Lux and I have talked several times about our feelings in regards to camp.  We've had a lot of issues with registrations and such given my being staff, and Lux being... called dibs on as a strong pretty menfolk helper.  It's been a bit of frustration, but not something that can slow us down.

We're both excited.  It's a new thing for us both, we each have plans, and are getting to see people and do things we haven't in a while.  We are used to going to events together, and each doing our own thing, and making sure to spend time with the other.  It's something we've just been able to do, and that works really well for us. 

We're also worried.  It being so new, we don't quite know how this event will work for us in particular.  We don't know how comfortable we'll be with things, and that we'll be able to balance everything.  We're worried about the other feeling left out since we both have our own plans.
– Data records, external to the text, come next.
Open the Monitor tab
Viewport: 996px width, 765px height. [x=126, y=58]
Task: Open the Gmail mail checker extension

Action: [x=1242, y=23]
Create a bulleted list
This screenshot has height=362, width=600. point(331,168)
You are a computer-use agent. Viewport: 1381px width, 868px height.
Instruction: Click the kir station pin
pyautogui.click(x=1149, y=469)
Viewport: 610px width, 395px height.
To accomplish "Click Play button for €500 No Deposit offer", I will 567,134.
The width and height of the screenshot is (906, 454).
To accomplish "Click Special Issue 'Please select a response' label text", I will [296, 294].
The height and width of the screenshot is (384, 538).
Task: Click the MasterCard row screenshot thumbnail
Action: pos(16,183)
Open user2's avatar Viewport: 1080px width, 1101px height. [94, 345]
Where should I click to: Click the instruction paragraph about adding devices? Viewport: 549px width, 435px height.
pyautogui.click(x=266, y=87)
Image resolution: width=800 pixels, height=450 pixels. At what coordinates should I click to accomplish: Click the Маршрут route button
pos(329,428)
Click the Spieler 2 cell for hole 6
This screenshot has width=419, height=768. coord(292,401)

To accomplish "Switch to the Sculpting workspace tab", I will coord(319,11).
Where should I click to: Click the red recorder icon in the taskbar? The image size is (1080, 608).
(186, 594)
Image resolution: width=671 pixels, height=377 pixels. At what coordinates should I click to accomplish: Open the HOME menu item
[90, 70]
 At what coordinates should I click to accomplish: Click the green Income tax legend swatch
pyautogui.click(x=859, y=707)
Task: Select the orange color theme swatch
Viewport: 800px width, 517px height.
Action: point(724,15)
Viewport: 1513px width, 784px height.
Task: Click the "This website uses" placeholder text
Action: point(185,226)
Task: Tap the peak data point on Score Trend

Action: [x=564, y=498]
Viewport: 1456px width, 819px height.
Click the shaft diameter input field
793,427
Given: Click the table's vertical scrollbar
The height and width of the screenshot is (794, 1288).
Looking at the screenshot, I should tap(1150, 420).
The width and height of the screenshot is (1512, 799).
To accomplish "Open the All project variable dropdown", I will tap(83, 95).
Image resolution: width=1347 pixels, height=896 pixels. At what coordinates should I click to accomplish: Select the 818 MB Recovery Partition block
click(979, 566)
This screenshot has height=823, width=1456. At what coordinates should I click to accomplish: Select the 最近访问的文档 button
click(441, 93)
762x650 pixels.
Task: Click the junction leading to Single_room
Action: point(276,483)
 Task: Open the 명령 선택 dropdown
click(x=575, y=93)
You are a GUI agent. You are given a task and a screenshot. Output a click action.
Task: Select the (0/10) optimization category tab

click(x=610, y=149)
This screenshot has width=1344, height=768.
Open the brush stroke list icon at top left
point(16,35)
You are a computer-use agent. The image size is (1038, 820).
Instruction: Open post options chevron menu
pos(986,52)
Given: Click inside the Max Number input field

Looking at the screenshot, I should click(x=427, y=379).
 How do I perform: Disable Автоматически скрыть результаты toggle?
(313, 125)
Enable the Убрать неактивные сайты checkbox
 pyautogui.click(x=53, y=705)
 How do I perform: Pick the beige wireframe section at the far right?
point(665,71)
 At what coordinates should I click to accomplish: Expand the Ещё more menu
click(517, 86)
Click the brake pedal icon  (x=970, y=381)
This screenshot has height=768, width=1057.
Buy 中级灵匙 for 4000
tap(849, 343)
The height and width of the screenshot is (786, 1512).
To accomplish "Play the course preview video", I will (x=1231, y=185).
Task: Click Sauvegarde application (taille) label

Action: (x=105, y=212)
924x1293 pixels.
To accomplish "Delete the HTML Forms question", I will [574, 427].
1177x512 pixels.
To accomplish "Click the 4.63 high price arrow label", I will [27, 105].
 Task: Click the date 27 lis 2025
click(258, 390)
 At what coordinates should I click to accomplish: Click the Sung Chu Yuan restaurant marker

I'm worried about my classes, and performances.  About how the cabin will go, and how Lux and I will do with sharing space.  I'm worried he will have a poor situation while I'm with the fire team, and try to cover up and I'll come back when he could have used me there.  I'm worried I'll be in those situations where I need to stop someone.

Lux is worried about upsetting people.  About dealing with his exes, and about balancing me, and making sure I'm comfortable with his scenes he has plans.  He's worried about me being ok in general.